The role of proteolysis in Alzheimer's disease

Abstract

Alzheimer's disease is characterised by the progressive deposition of the 4 kDa beta-amyloid peptide (A beta) in extracellular senile plaques in the brain. A beta is derived by proteolytic cleavage of the amyloid precursor protein (APP) by various proteinases termed secretases. alpha-Secretase is inhibited by hydroxamate-based zinc metalloproteinase inhibitors such as batimastat with I50 values in the low micromolar range, and displays many properties in common with the secretase that releases angiotensin converting enzyme. A cell impermeant biotinylated derivative of one such inhibitor completely blocked the release of APP from the surface of neuronal cells, indicating that alpha-secretase cleaves APP at the cell-surface.

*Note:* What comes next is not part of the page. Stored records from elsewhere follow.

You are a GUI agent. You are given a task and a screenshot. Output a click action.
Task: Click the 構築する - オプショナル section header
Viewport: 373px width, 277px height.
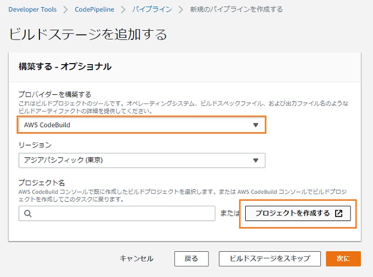65,66
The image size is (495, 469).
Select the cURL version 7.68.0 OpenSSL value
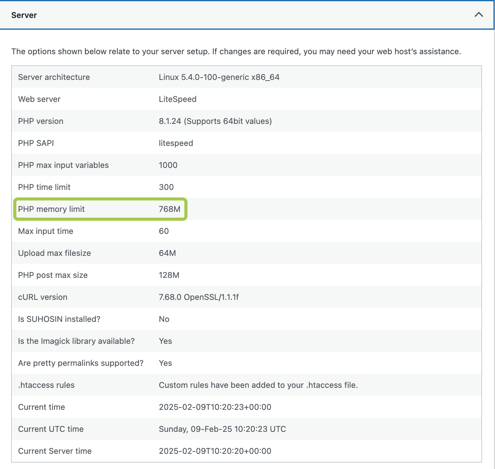[198, 297]
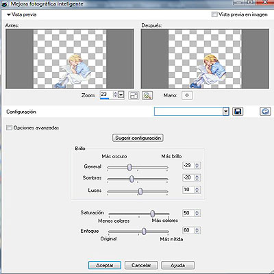274x274 pixels.
Task: Click the Luces value input field
Action: click(188, 190)
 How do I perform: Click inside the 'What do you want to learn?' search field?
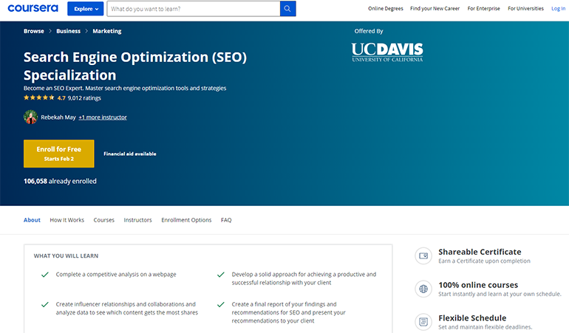[192, 9]
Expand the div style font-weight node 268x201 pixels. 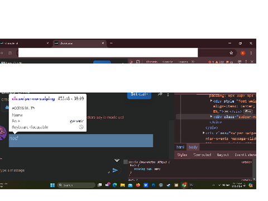(x=211, y=101)
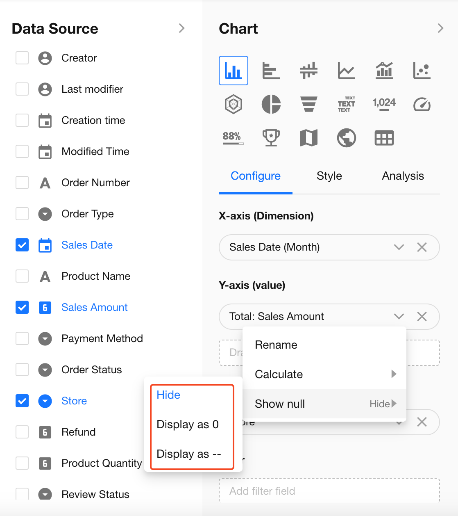Choose the line chart icon
Viewport: 458px width, 516px height.
point(346,71)
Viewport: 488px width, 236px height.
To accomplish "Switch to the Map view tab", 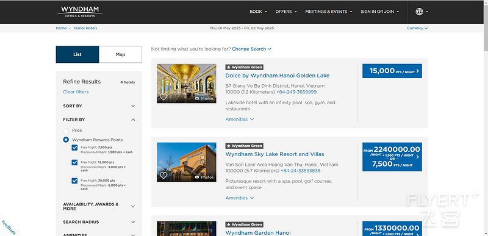I will 120,54.
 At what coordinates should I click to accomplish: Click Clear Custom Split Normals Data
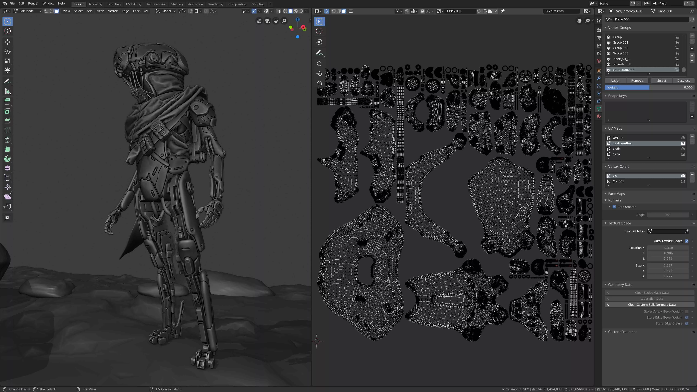coord(652,305)
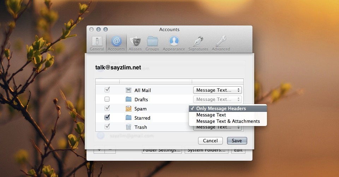Image resolution: width=339 pixels, height=177 pixels.
Task: Open the General preferences pane
Action: tap(97, 43)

A range of hydroxamate-based compounds have been used to distinguish between alpha-secretase and tumour necrosis factor-alpha convertase, a member of the ADAMs (a disintegrin and metalloproteinase-like) family of zinc metalloproteinases. Recent data suggests that the presenilins may be aspartyl proteinases with the specificity of gamma-secretase. Although APP and the presenilins are present in detergent-insoluble, cholesterol- and glycosphingolipid-rich lipid rafts, they do not behave as typical lipid raft proteins, and thus it is unclear whether these membrane domains are the sites for proteolytic processing of APP.